From the first line to the last, transcribe the material exactly.
*** Block opens ***
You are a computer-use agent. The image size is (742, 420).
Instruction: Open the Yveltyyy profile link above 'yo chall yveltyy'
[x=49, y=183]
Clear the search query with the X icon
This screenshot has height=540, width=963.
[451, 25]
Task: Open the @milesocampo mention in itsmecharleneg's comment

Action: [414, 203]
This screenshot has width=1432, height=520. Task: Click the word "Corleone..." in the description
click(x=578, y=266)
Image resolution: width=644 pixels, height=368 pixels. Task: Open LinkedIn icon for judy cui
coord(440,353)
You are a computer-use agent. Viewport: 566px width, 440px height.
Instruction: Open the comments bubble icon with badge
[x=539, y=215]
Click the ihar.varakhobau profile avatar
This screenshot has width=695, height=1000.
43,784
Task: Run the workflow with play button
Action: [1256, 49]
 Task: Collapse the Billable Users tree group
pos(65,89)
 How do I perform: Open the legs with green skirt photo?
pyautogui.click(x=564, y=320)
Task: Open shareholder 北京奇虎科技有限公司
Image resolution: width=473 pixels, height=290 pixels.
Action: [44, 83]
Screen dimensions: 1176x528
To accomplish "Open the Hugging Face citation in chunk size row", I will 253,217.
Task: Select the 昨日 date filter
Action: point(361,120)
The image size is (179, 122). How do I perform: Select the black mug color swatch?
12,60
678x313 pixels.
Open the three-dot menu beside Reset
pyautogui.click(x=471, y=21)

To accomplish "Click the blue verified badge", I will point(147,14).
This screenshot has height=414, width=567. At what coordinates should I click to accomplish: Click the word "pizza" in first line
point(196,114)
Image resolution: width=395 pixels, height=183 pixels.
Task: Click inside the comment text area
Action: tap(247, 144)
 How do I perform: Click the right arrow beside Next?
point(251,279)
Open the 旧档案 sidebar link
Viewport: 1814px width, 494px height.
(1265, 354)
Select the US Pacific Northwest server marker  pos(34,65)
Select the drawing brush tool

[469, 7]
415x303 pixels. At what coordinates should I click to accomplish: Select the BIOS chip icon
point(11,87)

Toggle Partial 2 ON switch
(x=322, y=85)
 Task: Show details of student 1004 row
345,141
*** Block closes ***
• **Solution to the problem**:
You are a computer-use agent. The image size is (742, 420).
Instruction: Open the Yveltyyy profile link above 'yo chall yveltyy'
[x=49, y=183]
Clear the search query with the X icon
This screenshot has height=540, width=963.
[451, 25]
Task: Open the @milesocampo mention in itsmecharleneg's comment

Action: [414, 203]
This screenshot has width=1432, height=520. Task: Click the word "Corleone..." in the description
click(x=578, y=266)
Image resolution: width=644 pixels, height=368 pixels. Task: Open LinkedIn icon for judy cui
coord(440,353)
You are a computer-use agent. Viewport: 566px width, 440px height.
Instruction: Open the comments bubble icon with badge
[x=539, y=215]
Click the ihar.varakhobau profile avatar
This screenshot has width=695, height=1000.
43,784
Task: Run the workflow with play button
Action: [1256, 49]
 Task: Collapse the Billable Users tree group
pos(65,89)
 How do I perform: Open the legs with green skirt photo?
pyautogui.click(x=564, y=320)
Task: Open shareholder 北京奇虎科技有限公司
Image resolution: width=473 pixels, height=290 pixels.
Action: [44, 83]
Screen dimensions: 1176x528
To accomplish "Open the Hugging Face citation in chunk size row", I will 253,217.
Task: Select the 昨日 date filter
Action: point(361,120)
The image size is (179, 122). How do I perform: Select the black mug color swatch?
12,60
678x313 pixels.
Open the three-dot menu beside Reset
pyautogui.click(x=471, y=21)

To accomplish "Click the blue verified badge", I will point(147,14).
This screenshot has height=414, width=567. At what coordinates should I click to accomplish: Click the word "pizza" in first line
point(196,114)
Image resolution: width=395 pixels, height=183 pixels.
Task: Click inside the comment text area
Action: tap(247, 144)
 How do I perform: Click the right arrow beside Next?
point(251,279)
Open the 旧档案 sidebar link
Viewport: 1814px width, 494px height.
(1265, 354)
Select the US Pacific Northwest server marker  pos(34,65)
Select the drawing brush tool

[469, 7]
415x303 pixels. At what coordinates should I click to accomplish: Select the BIOS chip icon
point(11,87)

Toggle Partial 2 ON switch
(x=322, y=85)
 Task: Show details of student 1004 row
345,141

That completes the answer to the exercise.